◆ WHAT THE TASK REQUIRES: All records must be quoted exactly. Omit the pictures.

***** PROVIDED MATERIAL *****

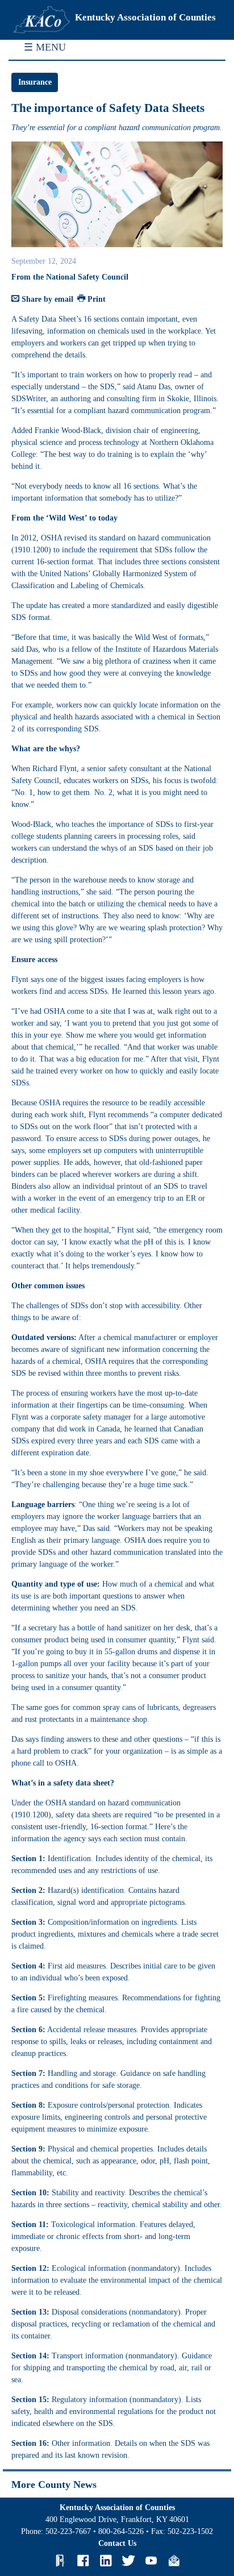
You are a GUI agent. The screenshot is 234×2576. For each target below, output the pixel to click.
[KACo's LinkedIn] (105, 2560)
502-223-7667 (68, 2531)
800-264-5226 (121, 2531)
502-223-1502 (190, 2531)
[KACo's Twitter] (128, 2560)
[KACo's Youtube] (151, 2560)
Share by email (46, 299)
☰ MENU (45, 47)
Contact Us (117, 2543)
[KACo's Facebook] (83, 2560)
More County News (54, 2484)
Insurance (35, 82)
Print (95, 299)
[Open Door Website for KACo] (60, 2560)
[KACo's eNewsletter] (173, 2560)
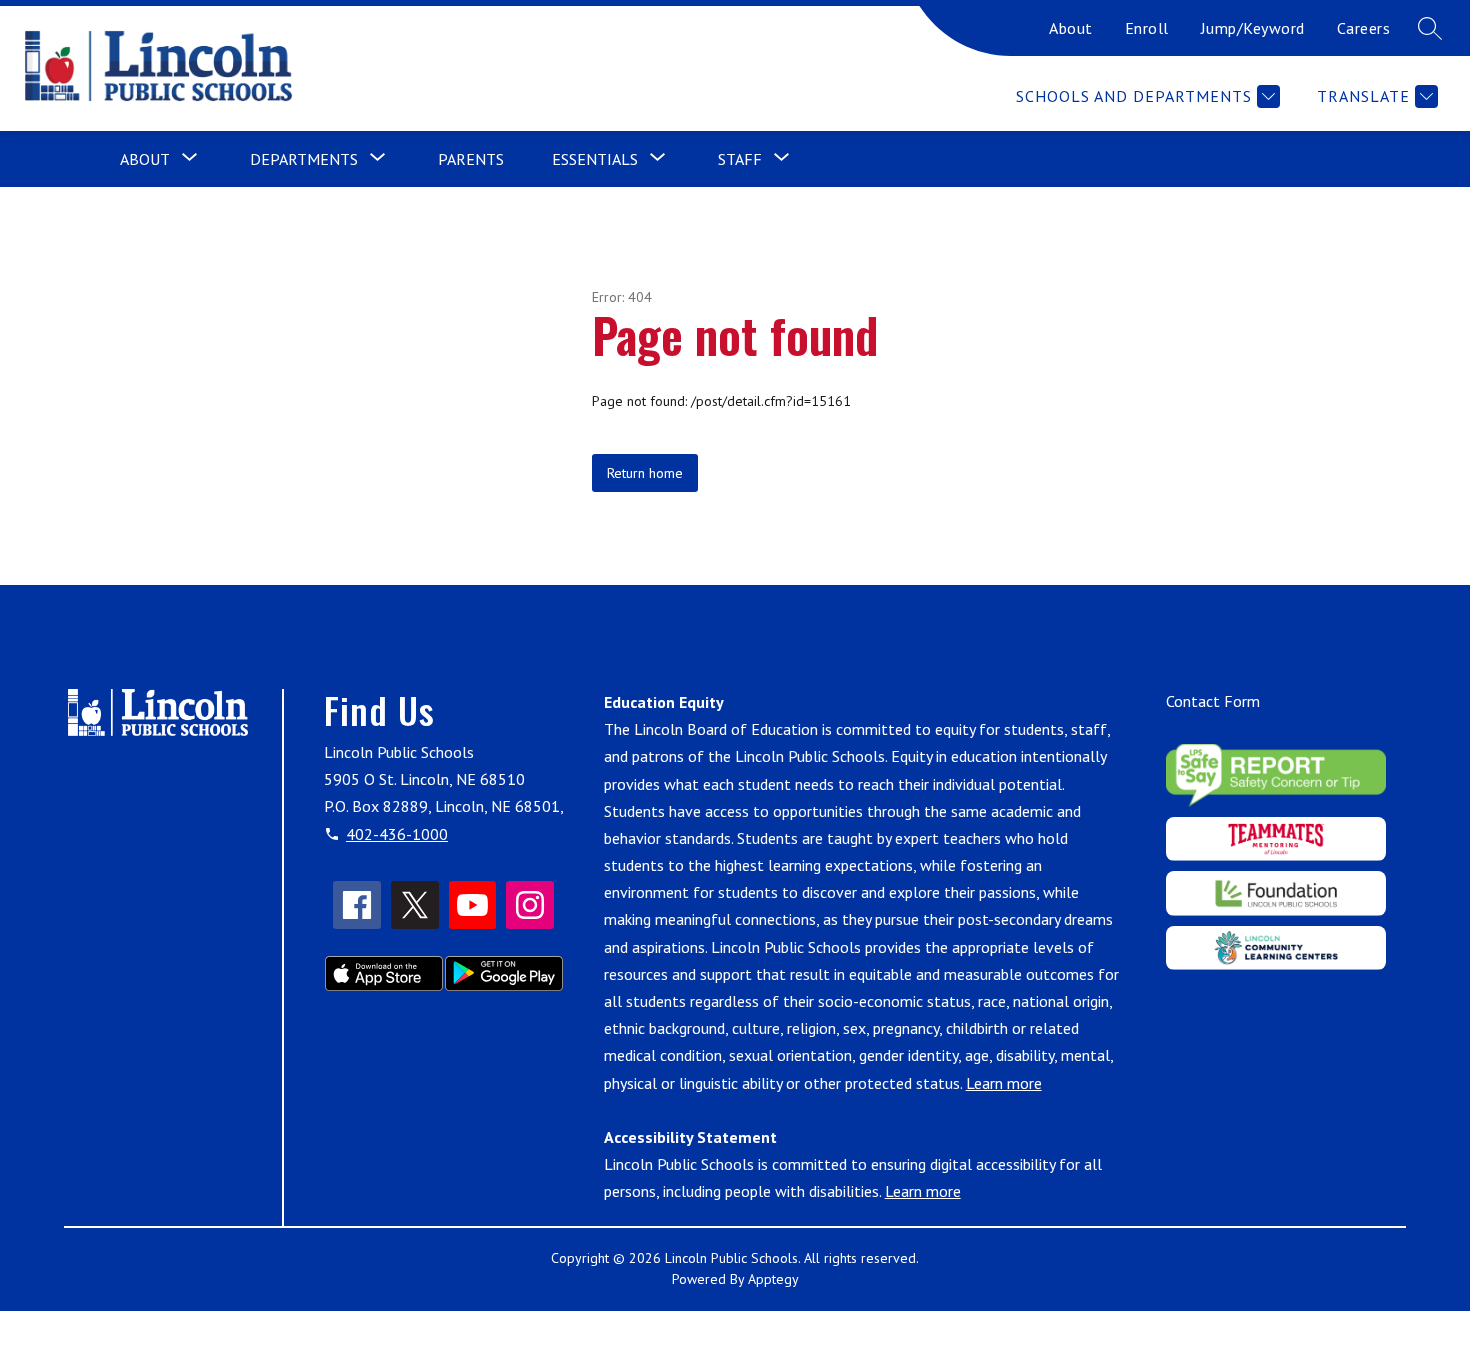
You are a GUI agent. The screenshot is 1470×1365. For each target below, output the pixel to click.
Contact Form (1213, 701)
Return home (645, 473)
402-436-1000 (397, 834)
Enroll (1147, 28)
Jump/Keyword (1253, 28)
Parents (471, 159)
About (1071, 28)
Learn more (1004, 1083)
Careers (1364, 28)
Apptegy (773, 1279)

*****

◆ OUTPUT FOR THIS TASK:
You are a GUI agent. The screenshot is 234×2576. For each target below, output the pixel to click.
[KACo's LinkedIn] (105, 2560)
502-223-7667 (68, 2531)
800-264-5226 (121, 2531)
502-223-1502 (190, 2531)
[KACo's Twitter] (128, 2560)
[KACo's Youtube] (151, 2560)
Share by email (46, 299)
☰ MENU (45, 47)
Contact Us (117, 2543)
[KACo's Facebook] (83, 2560)
More County News (54, 2484)
Insurance (35, 82)
Print (95, 299)
[Open Door Website for KACo] (60, 2560)
[KACo's eNewsletter] (173, 2560)
You are a GUI agent. The screenshot is 1470×1365. For each target below, output the pixel to click.
Contact Form (1213, 701)
Return home (645, 473)
402-436-1000 (397, 834)
Enroll (1147, 28)
Jump/Keyword (1253, 28)
Parents (471, 159)
About (1071, 28)
Learn more (1004, 1083)
Careers (1364, 28)
Apptegy (773, 1279)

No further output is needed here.